### SUPPLIED ENTRIES

════════════════

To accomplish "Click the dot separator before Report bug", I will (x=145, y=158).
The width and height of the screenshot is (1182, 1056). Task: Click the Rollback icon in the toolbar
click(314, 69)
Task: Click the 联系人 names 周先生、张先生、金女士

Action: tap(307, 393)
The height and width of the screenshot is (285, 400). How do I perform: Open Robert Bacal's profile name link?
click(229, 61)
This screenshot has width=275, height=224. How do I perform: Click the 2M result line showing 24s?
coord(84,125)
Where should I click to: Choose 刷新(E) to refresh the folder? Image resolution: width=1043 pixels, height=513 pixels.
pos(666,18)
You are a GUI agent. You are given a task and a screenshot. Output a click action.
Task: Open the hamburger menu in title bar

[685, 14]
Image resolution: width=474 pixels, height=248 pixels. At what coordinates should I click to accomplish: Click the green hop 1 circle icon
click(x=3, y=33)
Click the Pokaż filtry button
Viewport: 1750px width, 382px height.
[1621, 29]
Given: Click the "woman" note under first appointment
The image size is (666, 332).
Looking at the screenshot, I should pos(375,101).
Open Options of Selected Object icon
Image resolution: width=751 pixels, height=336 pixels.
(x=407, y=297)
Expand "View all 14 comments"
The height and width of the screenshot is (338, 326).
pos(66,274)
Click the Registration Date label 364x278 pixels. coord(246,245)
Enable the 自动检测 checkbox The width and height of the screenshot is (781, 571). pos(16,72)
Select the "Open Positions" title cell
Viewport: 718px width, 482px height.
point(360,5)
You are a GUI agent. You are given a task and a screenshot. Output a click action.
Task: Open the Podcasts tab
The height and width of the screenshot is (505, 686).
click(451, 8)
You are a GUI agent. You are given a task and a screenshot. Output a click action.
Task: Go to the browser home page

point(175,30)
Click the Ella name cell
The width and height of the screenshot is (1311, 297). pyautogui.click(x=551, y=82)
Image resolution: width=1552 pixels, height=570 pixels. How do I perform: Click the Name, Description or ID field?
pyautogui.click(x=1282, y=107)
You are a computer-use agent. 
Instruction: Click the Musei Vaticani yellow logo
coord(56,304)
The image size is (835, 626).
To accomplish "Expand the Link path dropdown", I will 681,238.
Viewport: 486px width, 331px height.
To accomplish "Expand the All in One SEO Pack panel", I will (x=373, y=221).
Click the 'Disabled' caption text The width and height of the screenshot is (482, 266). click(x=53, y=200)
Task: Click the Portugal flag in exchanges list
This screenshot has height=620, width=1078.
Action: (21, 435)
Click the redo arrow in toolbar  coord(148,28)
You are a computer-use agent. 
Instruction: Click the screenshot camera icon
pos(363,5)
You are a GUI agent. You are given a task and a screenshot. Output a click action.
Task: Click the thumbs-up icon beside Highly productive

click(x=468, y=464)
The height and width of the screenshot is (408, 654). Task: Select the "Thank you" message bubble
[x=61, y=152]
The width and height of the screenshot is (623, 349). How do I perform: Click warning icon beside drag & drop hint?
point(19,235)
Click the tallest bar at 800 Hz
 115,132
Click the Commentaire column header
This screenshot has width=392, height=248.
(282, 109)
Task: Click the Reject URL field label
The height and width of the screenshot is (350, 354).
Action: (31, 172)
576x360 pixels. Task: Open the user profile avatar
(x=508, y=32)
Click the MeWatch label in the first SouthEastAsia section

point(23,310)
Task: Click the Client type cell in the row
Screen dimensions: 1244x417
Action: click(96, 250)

════════════════

For every line above with the word "will" in it, make a copy.

### ANSWER TO THIS EXERCISE
To accomplish "Click the dot separator before Report bug", I will (x=145, y=158).
To accomplish "Expand the Link path dropdown", I will 681,238.
To accomplish "Expand the All in One SEO Pack panel", I will (x=373, y=221).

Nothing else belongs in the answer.